◆ Page excerpt:
Notes From Your Friendly Local Sportsbook

By Spencer Hall
Random notes from the Caesar’s Sportsbook in Las Vegas, where your correspondent is busy resisting the urge to dive over a table for a free t-shirt.
--No upsets yet, something that’s keeping the crowd quieter than it might usually be. When the first one happens, it’s going to be boozy frenzy in here.
[img=http://farm3.static.flickr.com/2144/2347720075_87e3b6544b.jpg?v=0]
Buzzing, yes; action, not so much...yet.
--I think that’s Gary Coleman sitting four tables over. If not, I’m very sorry, ma’am. Truly.
--A guy with a huge stogie and a perpetually refilled glass of scotch keeps screaming ‘SHOOT! SHOOT!’ at the poor boys from Cornell. Stanford won’t let Cornell see the sun, much less the basket. Captain Scotchy needs to settle down before he gets tasered.
--The dress code here varies wildly, but if you’re between the ages of 21 and 35, flip-flops and shorts are apparently de rigeur. Add the beer in hand the baseball cap, and the sports-affiliated shirt, and you could vanish like the Predator into the jungle without a trace.

◆ Goals:
1: Please repeat the sportsbook notes word for word, from "By Spencer Hall" to "sorry, ma’am. Truly.".
2: Answer these questions about the sportsbook notes:
(a) In which city is the sportsbook?
(b) What does the man with the stogie keep screaming at the Cornell players?
(c) According to the notes, what two items are de rigeur for anyone between the ages of 21 and 35?
3: Carry the sportsbook notes on past their last sentence.

◆ Extracted entries:
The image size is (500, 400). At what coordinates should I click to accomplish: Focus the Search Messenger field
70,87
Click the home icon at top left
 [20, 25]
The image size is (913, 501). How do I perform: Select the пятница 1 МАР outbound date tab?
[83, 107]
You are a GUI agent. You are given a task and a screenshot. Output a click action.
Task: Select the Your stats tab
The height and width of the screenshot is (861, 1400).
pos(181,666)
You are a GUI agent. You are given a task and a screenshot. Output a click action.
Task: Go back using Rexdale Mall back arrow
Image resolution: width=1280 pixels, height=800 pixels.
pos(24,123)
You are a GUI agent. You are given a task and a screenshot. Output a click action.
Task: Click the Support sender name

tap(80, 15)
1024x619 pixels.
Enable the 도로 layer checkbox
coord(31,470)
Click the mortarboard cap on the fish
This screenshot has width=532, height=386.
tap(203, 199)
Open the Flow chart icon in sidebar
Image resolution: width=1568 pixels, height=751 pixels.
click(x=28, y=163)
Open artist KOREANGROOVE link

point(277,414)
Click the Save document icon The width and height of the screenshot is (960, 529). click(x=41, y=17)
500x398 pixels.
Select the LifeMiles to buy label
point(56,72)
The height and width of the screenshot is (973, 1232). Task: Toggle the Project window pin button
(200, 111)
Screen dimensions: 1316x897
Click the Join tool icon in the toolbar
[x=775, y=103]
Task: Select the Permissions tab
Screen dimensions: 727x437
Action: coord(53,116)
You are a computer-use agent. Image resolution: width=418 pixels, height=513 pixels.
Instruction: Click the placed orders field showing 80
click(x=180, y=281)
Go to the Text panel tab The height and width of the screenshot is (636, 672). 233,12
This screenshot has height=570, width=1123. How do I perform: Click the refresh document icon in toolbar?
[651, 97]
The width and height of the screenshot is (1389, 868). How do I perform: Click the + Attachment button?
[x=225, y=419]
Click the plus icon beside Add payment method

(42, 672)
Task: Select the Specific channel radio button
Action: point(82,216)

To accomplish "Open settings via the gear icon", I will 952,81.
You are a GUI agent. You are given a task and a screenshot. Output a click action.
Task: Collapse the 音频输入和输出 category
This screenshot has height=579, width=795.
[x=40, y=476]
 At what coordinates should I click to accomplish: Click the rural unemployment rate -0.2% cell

◆ Answer list:
1:
By Spencer Hall
Random notes from the Caesar’s Sportsbook in Las Vegas, where your correspondent is busy resisting the urge to dive over a table for a free t-shirt.
--No upsets yet, something that’s keeping the crowd quieter than it might usually be. When the first one happens, it’s going to be boozy frenzy in here.
[img=http://farm3.static.flickr.com/2144/2347720075_87e3b6544b.jpg?v=0]
Buzzing, yes; action, not so much...yet.
--I think that’s Gary Coleman sitting four tables over. If not, I’m very sorry, ma’am. Truly.

2:
(a) Las Vegas
(b) "SHOOT! SHOOT!"
(c) Flip-flops and shorts

3:
--OMG that’s the biggest basketball player I’ve ever--wait, wait. That’s the 3:15 at Santa Anita, and that’s a horse. With a man on his back. Must lay off the caffeine. Must.
-Caesar’s strikes the balance between plush and functional nicely. The seats are comfy, the drinks arrive with just enough speed so you’re not ashamed of your level of consumption, and when lulls in the action (cough cough Cornell Stanford cough] strike, someone starts throwing t-shirts into the crowd next to a woman wearing nothing but shiny underwear and a bra.
Sweet land of liberty...TODAY! This is America at its finest, and I cannot be dissuaded. Find an event that cannot be improved with t-shirt tosses and scantily clad ladies, and I will find you an event that doesn’t need to exist.
--Seriously, someone’s going to have to hold me down. That t-shirt guy keeps missing me even though I’m waving my hands and screaming like a freakin’ toddler at a Wiggles show.
Spencer is covering the manic gamblefest out in Vegas. Follow his work here. ↵

This post originally appeared on the Sporting Blog. For more, see The Sporting Blog Archives.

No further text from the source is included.